While certain that all the damage in this one quadrant of the soccer field was the work of a single gopher, he pointed out that there was similar destruction throughout A Place to Play. Gophers were all over.
So, riding the four-wheeled motorcycle he hauls in the bed of his pickup, he unplugged about 60 holes and placed traps in them, then marked each location with a small, pink landscaper's flag.
"I try to set two traps per gopher," he said. He spent most of the morning crisscrossing the fields to check traps and remove dead gophers. By lunchtime he had collected 29.
Liability-conscious City Hall pays Crawford to control the rodents at A Place to Play. But observe him for even a few minutes and it becomes clear that what motivates him most is the thrill of the hunt.
The 1965 Santa Rosa High alum and veteran of the Army's Vietnam-tested 9th Infantry Division smiled while confessing, "I'm way too into this. It's so much fun, and usually I'm done by noon."
Crawford cared nothing about gophers or the erosion and other damage they inflict on gardens, vineyards, lawns and other cultivated landscapes until one started digging in his Ricon Valley yard in 2000. He consulted with Jim Lang, a Sonoma County Master Gardener, then succeeded at trapping the animal.
A bit later, a neighbor sought the benefit of Crawford's newfound expertise. While trapping six or seven gophers in the neighbor's yard, he said, "I got hooked."

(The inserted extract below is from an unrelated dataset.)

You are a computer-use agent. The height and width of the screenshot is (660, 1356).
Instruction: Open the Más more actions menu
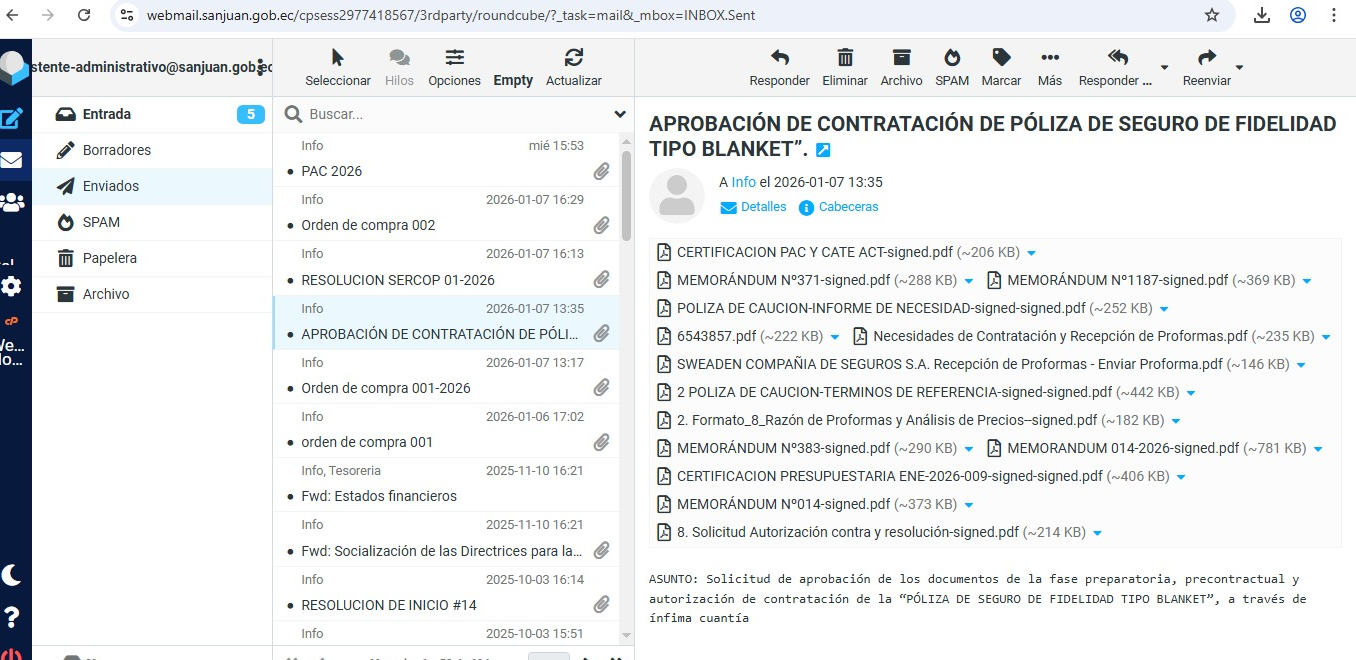click(x=1049, y=58)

Over the past dozen years, Crawfprd has honed his knowledge of gophers and his technique for killing them in the least invasive, most humane and environmental way he can think of.
On his single biggest day, he caught 97 in seven hours at the Mendocino Coast's Point Arena High School.
The divorced father of three grown children charges homeowners $200 for his services, but he's just as happy for them to come to one of his workshops and learn for free how to trap gophers.
At Sonoma Mission Gardens in Sonoma Valley, manager Lydia Constantini said Crawford's gopher-control talks are so popular she often can't fit everyone into a single session. She tells people he's so passionate and entertaining that they should come hear him even if no gophers have tunneled their way into their lives.
"We've really gleaned a lot of information from him," Constantini said. "I think he takes it as a personal insult if he doesn't catch the gopher or the vole that he's after."
Though the trapper will admit he doesn't relish being eluded, he wouldn't for an instant fantasize about purging Sonoma County of gophers. What on Earth would the Gopher Guy do without them?